Surprisingly sophisticated. I didn't remember them being much more than annoying when my kids "had to have one."
Hey, I recognize those opcodes. 6502 (Commodore, Apple 2, etc) Cool! I had no idea what was running these things.
Time Slice Task Master (aka "cooperative multitasking without preemption")
Interesting they set the PWM (pulse width modulation) based on battery voltage as not to stress out the motors. Cheaper than some caps & resistors for a voltage divider from a high V source, or a boost/buck controller. Still necessary for the CPU though. If I remember correctly, this thing ran off 4 1.5V cells (+6V). Yay, software!
Clever use of tilt sensor to seed the pseudo-random num generator. (page A22)
Too bad the diagnostic file isn't included (diag7.asm) per page A21.
(A33) That cycle-counting timer loop brings back memories, too -- throwing in a few NOP (no-operation) calls just to eat a cycle and get the timing right on a horizontal/vertical retrace -- while here they're doing it so the service intervals on sound & motor control come out right.
(A36) LOL @ "Rap mode"
A39 - the various sensor sequences needed to trigger the modes
I gave up at about 45 pages, but there is obviously some neat stuff here.

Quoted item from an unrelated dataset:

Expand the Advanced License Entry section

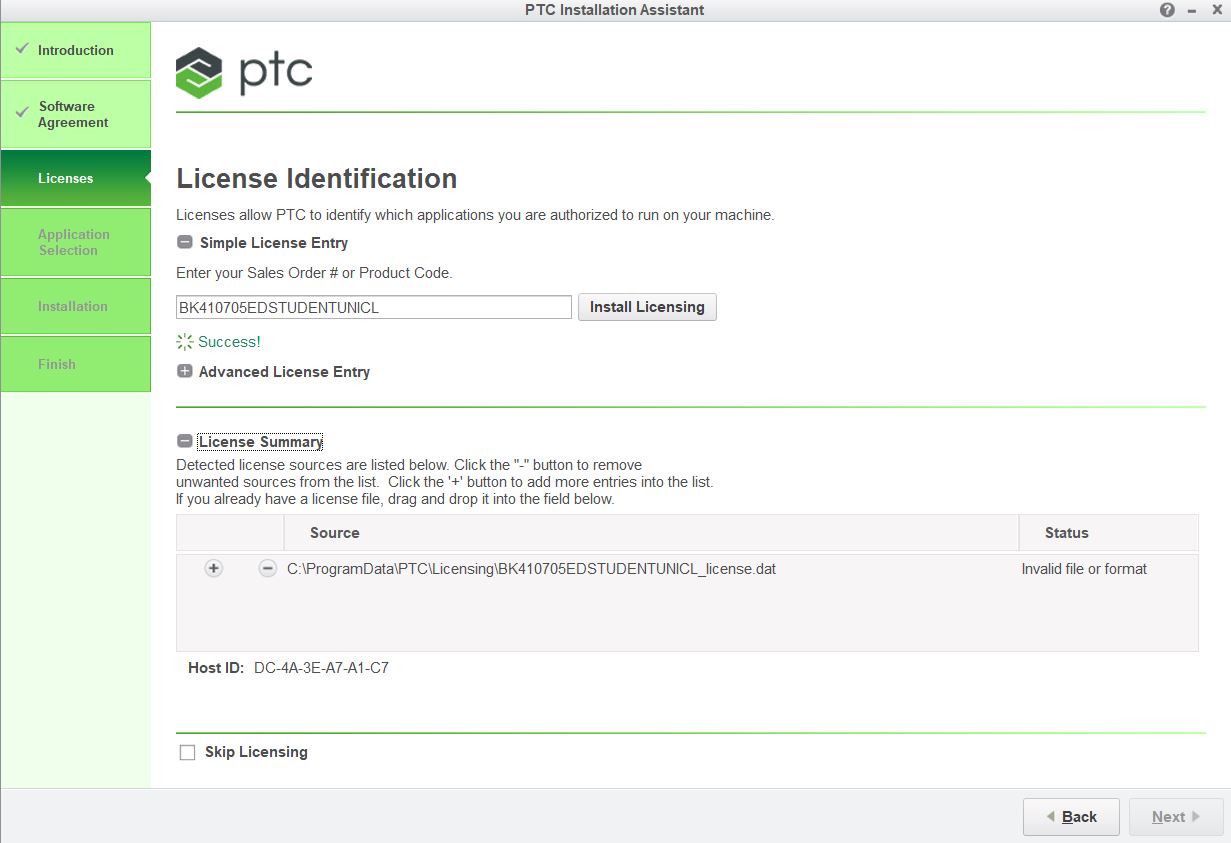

Hmmm, I'm alway really surprised when people comment on threads like this.
How much time did you take to do this, I can read code, but I simply can't casually take a look at code like this and say, hey that's cool, hey that's interesting, I have to concentrate and go line by line, a more debugging state of mind.
There are programmers that can sort of skim read code which just amazes me.
Maybe a few seconds per page? Truly, it's really not that much of an accomplishment -- the comments are superb. I spent 10 years writing games in 6502 assembly, so it feels pretty natural to me.
Keep in mind that a lot of this kind of code follows a pattern : lots of EQU ("equates") statements that link a variable to an address like a port or a signal line. Then you'll have the setup code that gets everything into a basic state where it's ready to run the next part
The big loop Here's where the action's act. Just spin in a big loop, waking up every few hundred cycles or so to check and see if a button is pressed, or the IR chip is sending a byte, or the battery is dead, etc. If you're already doing something, keep doing it until you're done. If you're done, wait around for a while or go do something else.
At least, that's what I come expecting. So when I see code like this that basically fits that model, parsing it is simple.
And, like I said, there are great comments. Even a couple about the round-robin service routine that made me laugh.
Perhaps this is a naive question, but why would something like this be written in assembler, and not C or similar?
It seems assembler makes it a bit more complicated without much benefit, and surely there's a compiler for a chip as common as the 6502.
No higher level languages were ever competitive with assembler for the 6502. The stack model of C is not a good fit, as the 6502 machine stack doesn't give any support for reading or writing stack-based variables. Good performance depends on effective use of the zero-page -- the first 256 bytes of memory which have special addressing modes and allow more efficient access. Registers are few and quirky -- accumulator, two index registers which are not quite interchangeable, a byte stack pointer. All operations are 8 bit; 16 bit calcs like for pointers are costly both in code size and speed.
Back in the 80's and 90's the best compiled languages were probably COBAL and Forth. As far as I know nobody seriously used these for games or applications.
There are more recent C compilers, but the code generation is multiples of size and speed (5* maybe?) away from assembler.